As the number of processing threads reaches one per character of the input sequence we can however take a radically different approach and dispense with the failure transitions altogether. This approach is known as the Parallel Failureless Aho-Corasick (PFAC) algorithm where each thread is only required to match the pattern that starts at its own thread starting position.
Limitations
Gimbatulûk requires a C++11 compiler and OpenCL >= 1.2 to be installed. Only standard C++11 and OpenCL 1.2 features have been employed so it should be relatively portable, but it has only been tested on Linux.
Gimbatulûk has primarily been tested using Nvidia GTX Titan X GPUs, though it should work with any Nvidia GPU, certainly any with compute capability >= 2.0 (Fermi micro-architecture and above). It has also been tested with Intel's OpenCL CPU device however the implementation is currently sub-optimal on that device. It may work with AMD GPUs and there is code in place to check the vendor information for "Advanced Micro Devices" and which tries to use AMD's 64 lane wavefront if it detects an AMD device, but the warp/wavefront optimisation code has only been tested on Nvidia's 32 lane warp.
Usage
To check whether OpenCL is correctly installed on your system run:
clinfo
To build Gimbatulûk:
cd gimbatuluk
mkdir build
cd build
cmake ..
make
Several simple example applications have been included, use the -h option for help.
For example:
./simple-scan
by default loads the "words" dictionary and scans the text "the fat cat sat on the mat and acted like a prat", however:
./simple-scan -t test256
will scan the text file test256
To find how fast it can go there are a few simple benchmark programs provided, for example:
./simple-benchmark-threaded-compact -t test16384 -s 5000000 -T 2
will read the text file test16384, which contains 16384 words that should match entries in the words dictionary, and will expand that into an input vector of 5MB, it then performs a scan using two instances of the scanner to maximise data transfer throughput.

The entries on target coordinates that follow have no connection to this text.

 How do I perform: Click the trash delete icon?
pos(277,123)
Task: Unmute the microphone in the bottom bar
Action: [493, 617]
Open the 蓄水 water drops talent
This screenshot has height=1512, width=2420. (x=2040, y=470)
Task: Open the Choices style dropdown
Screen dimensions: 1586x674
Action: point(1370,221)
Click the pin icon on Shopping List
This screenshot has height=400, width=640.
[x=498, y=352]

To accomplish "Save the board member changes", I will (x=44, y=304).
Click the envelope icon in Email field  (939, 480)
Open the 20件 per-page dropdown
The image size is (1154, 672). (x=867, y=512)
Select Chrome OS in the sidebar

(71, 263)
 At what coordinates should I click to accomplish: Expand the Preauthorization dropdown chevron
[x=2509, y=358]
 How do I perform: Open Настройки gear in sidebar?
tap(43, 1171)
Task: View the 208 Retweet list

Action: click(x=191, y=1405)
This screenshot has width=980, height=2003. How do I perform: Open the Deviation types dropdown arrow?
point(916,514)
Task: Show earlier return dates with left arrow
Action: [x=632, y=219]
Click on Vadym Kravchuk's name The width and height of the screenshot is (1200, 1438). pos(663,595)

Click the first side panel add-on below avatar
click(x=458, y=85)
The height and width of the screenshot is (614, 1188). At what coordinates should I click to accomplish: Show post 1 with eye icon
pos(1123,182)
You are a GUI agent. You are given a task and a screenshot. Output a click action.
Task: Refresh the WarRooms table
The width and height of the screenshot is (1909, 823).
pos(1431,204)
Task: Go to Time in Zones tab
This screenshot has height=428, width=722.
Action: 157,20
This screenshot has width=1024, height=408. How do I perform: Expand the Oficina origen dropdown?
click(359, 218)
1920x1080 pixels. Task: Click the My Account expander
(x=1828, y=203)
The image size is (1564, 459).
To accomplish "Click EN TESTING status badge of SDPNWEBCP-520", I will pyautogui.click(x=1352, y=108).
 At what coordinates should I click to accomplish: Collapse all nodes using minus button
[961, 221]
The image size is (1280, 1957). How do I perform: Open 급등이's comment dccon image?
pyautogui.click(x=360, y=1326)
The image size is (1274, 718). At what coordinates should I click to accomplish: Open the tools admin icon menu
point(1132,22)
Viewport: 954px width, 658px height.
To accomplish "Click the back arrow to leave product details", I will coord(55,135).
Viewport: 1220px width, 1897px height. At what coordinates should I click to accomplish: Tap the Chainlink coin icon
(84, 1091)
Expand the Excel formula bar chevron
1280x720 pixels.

In general the limiting factor is likely to be PCIe bandwidth rather than Kernel performance, so if you have 16xPCIe3 lanes you should see the best system performance.
The API is relatively simple as may be seen from the main body of simple-scan illustrated below.
// Read the text we want to scan into memory.
const auto input = textIsFile ? gimbatuluk::readFile(text) :
std::vector<char>(text.begin(), text.end());
// Create output vector.
std::vector<std::int32_t> output(input.size());
// Create scanner instance.
gimbatuluk::PFAC pfac(device, input.size());
std::cout << "Using Device: " << pfac.getDeviceName() << std::endl;
// Read entire dictionary file into memory.
pfac.loadDictionary(gimbatuluk::readFile(dictionary));
// Compile and install dictionary onto Device.
pfac.installDictionary();
// Do a synchronous scan to compute the expected result.
pfac.scan(input, output);
// Display results.
std::cout << std::endl;
for (auto c : output) {
std::cout << c << " ";
}
std::cout << std::endl;
TODO
There are still a number of optimisations yet to be implemented, for example using page locked/pinned memory, and the OpenCL CPU Kernel is currently sub-optimal.
The code layout could do with a refactor, in particular the examples need to be placed in their own directory and the library should be made rather more self-contained.